I am writing a code to measure the power usage of an NVIDIA Tesla K20 GPU (Kepler architecture) periodically using the NVML API.
Variables:
nvmlReturn_t result;
nvmlEnableState_t pmmode;
nvmlDevice_t nvmlDeviceID;
unsigned int powerInt;
Basic code:
result = nvmlDeviceGetPowerManagementMode(nvmlDeviceID, &pmmode);
if (pmmode == NVML_FEATURE_ENABLED) {
result = nvmlDeviceGetPowerUsage(nvmlDeviceID, &powerInt);
}
My issue is that nvmlDeviceGetPowerManagementMode
is always returning NVML_ERROR_INVALID_ARGUMENT
. I checked this.
The NVML API Documentation says that NVML_ERROR_INVALID_ARGUMENT
is returned when either nvmlDeviceID
is invalid or pmmode
is NULL
.
nvmlDeviceID
is definitely valid because I am able to query its properties which match with my GPU. But I don't see why I should set the value of pmmode
to anything, because the documentation says that it is a Reference in which to return the current power management mode
. For the record, I tried assigning an enable value to it, but the result was still the same.

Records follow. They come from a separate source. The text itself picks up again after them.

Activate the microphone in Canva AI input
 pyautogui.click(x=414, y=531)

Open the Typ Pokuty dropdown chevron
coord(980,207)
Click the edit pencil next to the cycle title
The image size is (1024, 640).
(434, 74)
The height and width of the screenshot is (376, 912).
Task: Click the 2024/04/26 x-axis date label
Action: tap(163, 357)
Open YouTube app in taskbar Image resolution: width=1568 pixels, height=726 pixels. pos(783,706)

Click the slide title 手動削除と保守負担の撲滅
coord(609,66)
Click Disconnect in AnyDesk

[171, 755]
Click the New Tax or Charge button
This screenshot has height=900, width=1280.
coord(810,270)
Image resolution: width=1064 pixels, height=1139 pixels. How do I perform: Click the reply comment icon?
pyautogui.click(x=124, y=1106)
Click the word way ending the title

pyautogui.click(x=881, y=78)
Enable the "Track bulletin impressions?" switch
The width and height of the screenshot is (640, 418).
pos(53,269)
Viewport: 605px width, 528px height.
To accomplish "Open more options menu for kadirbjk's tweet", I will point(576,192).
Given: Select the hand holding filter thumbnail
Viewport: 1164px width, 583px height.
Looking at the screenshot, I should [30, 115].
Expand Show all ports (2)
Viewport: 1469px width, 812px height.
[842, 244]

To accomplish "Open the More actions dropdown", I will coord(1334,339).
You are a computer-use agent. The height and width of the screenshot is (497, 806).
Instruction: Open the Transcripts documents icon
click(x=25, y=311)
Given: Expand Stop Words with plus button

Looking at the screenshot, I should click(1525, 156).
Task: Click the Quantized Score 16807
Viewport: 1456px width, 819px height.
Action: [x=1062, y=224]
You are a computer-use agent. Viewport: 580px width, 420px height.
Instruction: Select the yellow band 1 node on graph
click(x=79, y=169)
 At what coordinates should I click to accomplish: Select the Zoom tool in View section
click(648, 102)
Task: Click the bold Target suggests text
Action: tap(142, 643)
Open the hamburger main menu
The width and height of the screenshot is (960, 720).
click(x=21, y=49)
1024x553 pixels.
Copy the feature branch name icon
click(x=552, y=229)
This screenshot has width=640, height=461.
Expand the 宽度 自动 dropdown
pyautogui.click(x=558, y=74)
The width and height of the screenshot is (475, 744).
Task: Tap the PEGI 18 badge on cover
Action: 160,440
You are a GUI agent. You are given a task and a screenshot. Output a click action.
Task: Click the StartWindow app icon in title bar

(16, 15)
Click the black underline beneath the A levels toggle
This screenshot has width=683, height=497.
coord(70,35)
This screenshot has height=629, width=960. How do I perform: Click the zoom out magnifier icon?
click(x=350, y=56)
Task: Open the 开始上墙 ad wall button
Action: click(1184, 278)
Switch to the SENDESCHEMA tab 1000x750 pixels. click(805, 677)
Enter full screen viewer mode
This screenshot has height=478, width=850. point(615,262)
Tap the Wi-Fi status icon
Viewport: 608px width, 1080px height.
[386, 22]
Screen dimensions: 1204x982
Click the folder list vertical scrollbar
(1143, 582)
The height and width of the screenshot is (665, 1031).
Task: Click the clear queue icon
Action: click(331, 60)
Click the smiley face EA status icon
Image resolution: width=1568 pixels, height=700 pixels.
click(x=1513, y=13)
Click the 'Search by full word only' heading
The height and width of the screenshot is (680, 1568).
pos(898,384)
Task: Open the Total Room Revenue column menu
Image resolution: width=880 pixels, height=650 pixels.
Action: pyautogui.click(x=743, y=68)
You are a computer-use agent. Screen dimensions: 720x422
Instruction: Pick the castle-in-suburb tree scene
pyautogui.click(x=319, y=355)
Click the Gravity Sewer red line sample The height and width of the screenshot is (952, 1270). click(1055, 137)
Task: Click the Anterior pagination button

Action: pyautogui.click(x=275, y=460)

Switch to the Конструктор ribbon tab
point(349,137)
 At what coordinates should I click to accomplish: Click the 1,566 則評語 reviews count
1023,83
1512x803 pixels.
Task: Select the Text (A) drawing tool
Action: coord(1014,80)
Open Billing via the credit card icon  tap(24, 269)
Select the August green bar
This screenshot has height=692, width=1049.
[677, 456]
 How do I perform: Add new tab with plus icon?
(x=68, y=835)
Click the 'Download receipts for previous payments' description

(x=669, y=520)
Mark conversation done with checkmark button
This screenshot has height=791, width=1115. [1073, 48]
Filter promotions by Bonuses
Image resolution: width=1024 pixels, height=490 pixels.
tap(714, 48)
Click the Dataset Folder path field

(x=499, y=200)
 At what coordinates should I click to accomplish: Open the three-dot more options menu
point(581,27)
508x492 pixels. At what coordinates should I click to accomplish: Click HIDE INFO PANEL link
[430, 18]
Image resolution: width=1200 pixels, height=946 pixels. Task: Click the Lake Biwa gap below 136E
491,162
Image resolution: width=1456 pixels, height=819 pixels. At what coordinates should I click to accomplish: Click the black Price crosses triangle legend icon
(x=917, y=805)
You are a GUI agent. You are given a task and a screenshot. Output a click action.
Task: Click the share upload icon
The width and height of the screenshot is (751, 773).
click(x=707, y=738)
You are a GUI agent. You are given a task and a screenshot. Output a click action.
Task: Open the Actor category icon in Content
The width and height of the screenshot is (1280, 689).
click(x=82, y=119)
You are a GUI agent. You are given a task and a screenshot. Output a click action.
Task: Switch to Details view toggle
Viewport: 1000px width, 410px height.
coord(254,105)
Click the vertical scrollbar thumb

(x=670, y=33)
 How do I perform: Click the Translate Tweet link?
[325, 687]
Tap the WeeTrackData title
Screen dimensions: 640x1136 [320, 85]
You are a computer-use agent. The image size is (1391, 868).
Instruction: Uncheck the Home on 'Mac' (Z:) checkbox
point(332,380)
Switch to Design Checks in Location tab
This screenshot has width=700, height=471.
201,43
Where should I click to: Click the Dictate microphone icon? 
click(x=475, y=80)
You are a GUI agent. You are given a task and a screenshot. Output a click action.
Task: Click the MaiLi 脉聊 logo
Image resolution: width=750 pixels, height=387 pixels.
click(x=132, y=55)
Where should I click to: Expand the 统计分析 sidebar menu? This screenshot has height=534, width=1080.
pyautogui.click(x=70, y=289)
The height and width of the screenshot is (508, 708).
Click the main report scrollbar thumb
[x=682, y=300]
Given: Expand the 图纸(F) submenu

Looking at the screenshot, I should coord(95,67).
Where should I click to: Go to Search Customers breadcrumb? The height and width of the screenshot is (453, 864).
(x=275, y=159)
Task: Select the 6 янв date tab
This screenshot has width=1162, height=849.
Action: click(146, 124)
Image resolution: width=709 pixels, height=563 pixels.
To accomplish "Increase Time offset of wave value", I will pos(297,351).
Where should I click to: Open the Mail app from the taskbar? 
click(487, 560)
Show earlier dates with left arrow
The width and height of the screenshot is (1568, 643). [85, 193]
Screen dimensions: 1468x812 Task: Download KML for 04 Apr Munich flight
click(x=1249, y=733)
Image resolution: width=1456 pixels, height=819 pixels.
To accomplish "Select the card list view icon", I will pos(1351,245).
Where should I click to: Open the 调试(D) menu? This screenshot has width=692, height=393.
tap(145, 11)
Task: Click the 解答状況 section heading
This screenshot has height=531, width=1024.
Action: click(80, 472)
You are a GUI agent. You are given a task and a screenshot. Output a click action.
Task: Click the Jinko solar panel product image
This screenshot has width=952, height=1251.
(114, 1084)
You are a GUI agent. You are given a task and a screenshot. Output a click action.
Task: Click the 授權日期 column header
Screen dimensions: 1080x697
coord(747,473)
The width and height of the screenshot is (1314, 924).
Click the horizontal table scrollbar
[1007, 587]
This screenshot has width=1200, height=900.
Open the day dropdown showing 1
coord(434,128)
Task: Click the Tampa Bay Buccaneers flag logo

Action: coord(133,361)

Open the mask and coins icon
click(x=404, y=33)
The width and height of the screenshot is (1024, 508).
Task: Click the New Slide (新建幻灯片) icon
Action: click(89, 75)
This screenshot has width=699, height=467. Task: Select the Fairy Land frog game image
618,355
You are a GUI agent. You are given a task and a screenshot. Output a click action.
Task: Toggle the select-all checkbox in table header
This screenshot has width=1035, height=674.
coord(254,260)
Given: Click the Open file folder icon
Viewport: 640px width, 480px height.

I am clearly doing something wrong because other users of the system have written their own libraries using this function, and they face no problem. I am unable to contact them. What should I fix to get this function to work correctly?
The problem here was not directly in the API call - it was in the rest of the code - but the answer might be useful to others. Before attempting this solution, one must know for a fact that Power Management mode is enabled (check with nvidia-smi -q -d POWER
).
In case of the invalid argument error, it is very likely that the problem lies with the nvmlDeviceID
. I said I was able to query the device properties and at the time I was sure it was right, but be aware of any API calls that modify the nvmlDeviceID
value later on.
For example, in this case, the following API call had some_variable
as an invalid index, so nvmlDeviceID
became invalid.
nvmlDeviceGetHandleByIndex(some_variable, &nvmlDeviceID);
It had to be changed to:
nvmlDeviceGetHandleByIndex(0, &nvmlDeviceID);
So the solution is to either remove all API calls that change or invalidate the value of nvmlDeviceID
, or at least to ensure that any existing API call in the code does not modify the value.